Stored data
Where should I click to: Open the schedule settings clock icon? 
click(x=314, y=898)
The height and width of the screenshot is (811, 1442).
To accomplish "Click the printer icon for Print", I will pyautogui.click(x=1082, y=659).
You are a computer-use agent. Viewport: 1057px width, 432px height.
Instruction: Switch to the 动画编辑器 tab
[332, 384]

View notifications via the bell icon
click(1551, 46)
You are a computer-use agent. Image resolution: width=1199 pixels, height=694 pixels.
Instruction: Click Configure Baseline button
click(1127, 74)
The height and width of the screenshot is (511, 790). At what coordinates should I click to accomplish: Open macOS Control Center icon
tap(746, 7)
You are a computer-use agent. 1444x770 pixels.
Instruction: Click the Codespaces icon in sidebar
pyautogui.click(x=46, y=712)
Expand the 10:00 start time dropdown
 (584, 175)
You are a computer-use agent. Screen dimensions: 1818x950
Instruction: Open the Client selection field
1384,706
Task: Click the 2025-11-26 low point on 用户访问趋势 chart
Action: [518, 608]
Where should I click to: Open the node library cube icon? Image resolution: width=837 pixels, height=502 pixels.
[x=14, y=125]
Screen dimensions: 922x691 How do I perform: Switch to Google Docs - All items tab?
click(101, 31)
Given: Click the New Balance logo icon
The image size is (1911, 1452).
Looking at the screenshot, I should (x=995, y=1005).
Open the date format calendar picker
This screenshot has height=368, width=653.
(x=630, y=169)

▸ **The problem**:
Copy out each line of the records that holds the string "computer".

▸ **The completed task**:
You are a computer-use agent. Viewport: 1057px width, 432px height.
You are a computer-use agent. Image resolution: width=1199 pixels, height=694 pixels.
You are a computer-use agent. 1444x770 pixels.
You are a computer-use agent. Screen dimensions: 1818x950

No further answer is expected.